Good jobs policy is not a tall order. Follow some simple
guidelines and good things will happen. The Connecticut Policy Institute
recently published a paper including these guidelines:
1. Invest,
don't just spend.
2. Be careful what you pay to
keep or bring jobs here.
3. Start being nicer to employers.
4. Get a grip on the state's addiction to spending.
Families know the difference between spending for a vacation
and investing in a stock or a child's education. Money
spent is money gone. Money invested is not only not gone, it creates future
economic value. Connecticut
policy-makers could learn from what families know intuitively. Economic
capacity — equivalent at the state level to the number of jobs — grows when you
invest and shrinks when you spend.
The state has no policy emphasizing investing over
spending and has no screen for prioritizing investments
based on investment returns. It should.
Gov. Dannel P. Malloy has
initiated several infrastructure projects, but it isn't clear they are
investments. The governor authorized $250 million in state funding for a busway between Hartford and New Britain. That is more
than $25 million per mile for a project that does not connect to Connecticut's broader
transportation infrastructure. Critics claim it will be a bridge to nowhere
with low ridership and no investment return.

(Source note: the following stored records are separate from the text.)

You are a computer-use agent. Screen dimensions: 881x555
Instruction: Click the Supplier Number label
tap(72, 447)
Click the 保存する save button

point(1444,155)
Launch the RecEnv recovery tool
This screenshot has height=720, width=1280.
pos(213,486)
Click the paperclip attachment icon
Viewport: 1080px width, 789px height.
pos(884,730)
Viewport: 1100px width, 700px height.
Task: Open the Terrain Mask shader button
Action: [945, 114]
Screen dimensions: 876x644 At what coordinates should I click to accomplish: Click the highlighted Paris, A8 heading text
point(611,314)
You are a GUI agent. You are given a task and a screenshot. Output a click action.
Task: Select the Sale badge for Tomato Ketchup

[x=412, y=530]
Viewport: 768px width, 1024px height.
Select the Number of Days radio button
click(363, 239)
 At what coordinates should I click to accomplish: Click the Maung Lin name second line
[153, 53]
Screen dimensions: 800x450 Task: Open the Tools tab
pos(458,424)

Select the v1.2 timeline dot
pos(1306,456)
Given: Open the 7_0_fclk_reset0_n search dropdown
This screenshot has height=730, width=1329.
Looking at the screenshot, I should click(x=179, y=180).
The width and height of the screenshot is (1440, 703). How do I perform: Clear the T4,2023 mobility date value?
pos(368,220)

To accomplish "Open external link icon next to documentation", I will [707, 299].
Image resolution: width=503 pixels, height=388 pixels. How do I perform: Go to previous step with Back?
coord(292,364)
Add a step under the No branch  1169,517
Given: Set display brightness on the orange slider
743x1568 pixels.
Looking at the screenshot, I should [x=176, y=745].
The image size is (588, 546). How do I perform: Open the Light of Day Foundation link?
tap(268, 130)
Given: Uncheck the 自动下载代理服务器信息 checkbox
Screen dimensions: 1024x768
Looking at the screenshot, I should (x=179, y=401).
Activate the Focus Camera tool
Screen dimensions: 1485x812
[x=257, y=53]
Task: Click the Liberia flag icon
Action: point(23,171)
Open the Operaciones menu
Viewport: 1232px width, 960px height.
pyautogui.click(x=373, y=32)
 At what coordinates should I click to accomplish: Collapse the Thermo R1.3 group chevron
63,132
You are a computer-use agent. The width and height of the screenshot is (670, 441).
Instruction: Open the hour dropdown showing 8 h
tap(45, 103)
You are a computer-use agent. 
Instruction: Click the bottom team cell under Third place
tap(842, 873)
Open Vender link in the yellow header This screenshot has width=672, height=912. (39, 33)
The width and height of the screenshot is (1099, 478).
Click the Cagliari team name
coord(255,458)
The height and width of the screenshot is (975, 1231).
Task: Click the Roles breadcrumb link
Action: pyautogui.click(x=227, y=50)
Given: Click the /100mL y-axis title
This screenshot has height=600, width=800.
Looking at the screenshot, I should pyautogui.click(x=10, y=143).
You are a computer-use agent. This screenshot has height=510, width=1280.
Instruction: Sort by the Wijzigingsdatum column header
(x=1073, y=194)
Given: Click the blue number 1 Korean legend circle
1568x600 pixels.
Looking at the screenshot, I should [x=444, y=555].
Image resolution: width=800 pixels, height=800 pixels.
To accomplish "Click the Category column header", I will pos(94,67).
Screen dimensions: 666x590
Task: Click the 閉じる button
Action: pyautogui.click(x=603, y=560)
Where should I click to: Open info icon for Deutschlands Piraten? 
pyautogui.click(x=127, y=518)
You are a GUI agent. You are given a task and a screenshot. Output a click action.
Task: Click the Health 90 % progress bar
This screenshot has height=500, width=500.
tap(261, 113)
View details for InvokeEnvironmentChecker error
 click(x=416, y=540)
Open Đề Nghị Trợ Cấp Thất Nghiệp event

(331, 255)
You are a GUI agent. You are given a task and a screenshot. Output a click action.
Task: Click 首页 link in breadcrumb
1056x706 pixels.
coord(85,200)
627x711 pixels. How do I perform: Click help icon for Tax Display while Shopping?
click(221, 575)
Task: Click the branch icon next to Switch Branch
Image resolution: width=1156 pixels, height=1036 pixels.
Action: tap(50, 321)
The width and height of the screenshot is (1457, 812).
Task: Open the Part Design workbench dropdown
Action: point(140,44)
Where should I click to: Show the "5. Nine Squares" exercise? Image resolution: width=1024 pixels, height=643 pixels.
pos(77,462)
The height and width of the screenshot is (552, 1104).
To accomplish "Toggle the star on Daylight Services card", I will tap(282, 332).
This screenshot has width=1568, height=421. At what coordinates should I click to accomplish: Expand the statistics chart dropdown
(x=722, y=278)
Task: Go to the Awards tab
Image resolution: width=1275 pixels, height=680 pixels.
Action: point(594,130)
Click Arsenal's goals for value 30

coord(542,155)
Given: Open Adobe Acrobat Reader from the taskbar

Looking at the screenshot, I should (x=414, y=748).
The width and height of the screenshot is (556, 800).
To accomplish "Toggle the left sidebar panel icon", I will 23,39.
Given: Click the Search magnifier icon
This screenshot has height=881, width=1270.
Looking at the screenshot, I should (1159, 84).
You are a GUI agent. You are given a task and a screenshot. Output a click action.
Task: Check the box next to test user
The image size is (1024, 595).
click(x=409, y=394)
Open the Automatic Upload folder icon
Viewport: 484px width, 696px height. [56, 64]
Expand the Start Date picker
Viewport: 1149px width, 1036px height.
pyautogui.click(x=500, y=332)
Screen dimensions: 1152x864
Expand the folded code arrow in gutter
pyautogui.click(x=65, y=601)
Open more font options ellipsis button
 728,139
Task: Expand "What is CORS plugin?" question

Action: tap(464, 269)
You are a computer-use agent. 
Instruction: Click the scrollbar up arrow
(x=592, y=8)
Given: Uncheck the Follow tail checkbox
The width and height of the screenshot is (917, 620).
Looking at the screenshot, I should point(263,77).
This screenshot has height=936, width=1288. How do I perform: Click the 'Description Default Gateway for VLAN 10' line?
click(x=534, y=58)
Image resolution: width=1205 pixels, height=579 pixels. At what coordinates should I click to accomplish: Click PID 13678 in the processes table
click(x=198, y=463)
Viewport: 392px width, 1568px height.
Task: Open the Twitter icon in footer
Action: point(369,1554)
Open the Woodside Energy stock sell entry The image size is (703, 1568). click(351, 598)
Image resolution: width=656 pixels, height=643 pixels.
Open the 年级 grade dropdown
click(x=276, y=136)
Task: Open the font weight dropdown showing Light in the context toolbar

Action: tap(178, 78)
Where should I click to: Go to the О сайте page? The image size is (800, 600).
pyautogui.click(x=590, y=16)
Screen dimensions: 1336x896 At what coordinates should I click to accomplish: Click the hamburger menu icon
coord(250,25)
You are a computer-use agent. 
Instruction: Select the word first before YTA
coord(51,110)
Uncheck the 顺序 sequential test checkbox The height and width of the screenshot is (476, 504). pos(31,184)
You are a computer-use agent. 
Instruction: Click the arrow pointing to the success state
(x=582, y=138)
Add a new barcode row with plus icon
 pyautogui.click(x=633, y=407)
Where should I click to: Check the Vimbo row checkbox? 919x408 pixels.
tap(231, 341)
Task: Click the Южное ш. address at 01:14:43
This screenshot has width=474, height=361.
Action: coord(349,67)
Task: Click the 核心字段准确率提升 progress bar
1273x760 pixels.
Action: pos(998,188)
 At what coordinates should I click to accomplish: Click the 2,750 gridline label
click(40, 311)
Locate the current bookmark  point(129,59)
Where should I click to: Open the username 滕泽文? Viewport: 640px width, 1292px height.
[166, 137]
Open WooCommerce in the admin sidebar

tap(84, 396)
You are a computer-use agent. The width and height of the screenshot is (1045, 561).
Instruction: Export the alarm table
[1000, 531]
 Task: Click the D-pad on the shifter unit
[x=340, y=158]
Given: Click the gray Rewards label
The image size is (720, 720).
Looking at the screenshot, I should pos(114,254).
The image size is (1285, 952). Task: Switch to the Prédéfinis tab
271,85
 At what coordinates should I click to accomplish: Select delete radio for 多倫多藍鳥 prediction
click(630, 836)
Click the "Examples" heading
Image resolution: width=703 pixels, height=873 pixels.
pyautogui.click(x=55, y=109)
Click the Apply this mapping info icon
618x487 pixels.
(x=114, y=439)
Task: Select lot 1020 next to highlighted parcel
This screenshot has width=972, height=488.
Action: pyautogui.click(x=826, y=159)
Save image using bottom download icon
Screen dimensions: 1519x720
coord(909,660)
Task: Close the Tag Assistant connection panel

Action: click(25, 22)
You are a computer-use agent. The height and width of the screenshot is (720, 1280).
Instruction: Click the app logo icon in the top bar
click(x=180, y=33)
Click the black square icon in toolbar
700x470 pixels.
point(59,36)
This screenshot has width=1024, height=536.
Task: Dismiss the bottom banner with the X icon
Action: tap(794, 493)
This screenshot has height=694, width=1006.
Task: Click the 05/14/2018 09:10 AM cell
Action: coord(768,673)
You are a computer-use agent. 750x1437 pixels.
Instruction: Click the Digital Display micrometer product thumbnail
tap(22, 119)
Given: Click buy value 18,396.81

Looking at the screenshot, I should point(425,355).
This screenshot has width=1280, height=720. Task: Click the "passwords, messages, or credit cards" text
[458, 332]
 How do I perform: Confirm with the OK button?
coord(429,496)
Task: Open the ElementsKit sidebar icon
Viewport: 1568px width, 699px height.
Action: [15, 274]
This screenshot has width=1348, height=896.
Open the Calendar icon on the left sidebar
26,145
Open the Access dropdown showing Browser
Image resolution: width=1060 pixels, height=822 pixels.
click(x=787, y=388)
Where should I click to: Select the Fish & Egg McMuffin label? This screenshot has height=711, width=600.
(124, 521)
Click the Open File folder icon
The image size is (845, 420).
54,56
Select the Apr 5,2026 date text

Incentives paid to employers for jobs should be looked at
as investments, too. Job creation incentives do not make economic sense unless:
The job will remain in Connecticut after the benefits from the incentives have
expired; the cost of the incentive does not exceed 50 percent of the annual
wages for the job created; and the job would not have stayed in or come to
Connecticut without the incentive.
In 2011 alone, Connecticut
committed more than $1 billion to new employer incentives. Most, perhaps all,
of this spending does not meet these criteria. Tax credits
that apply to all new jobs waste taxpayer money because most of the jobs would
have been created anyway. Gov. Malloy's high-profile Jackson Laboratory
deal cost $300 million to bring just 300 jobs here. That is $1 million per job
— an absurd and wasteful amount for Connecticut
taxpayers.
Part of the reason we have to pay employers to stay or
come here is because our General Assembly and regulators go out of their way to
make it unpleasant to employ people in Connecticut.
It doesn't need to be that way. It is easy to be nice and helpful — and it
doesn't cost anything. The legislative package for the Jackson Lab deal
included a task force to look into reducing regulations and red tape. Time to forget the task forces and just do it.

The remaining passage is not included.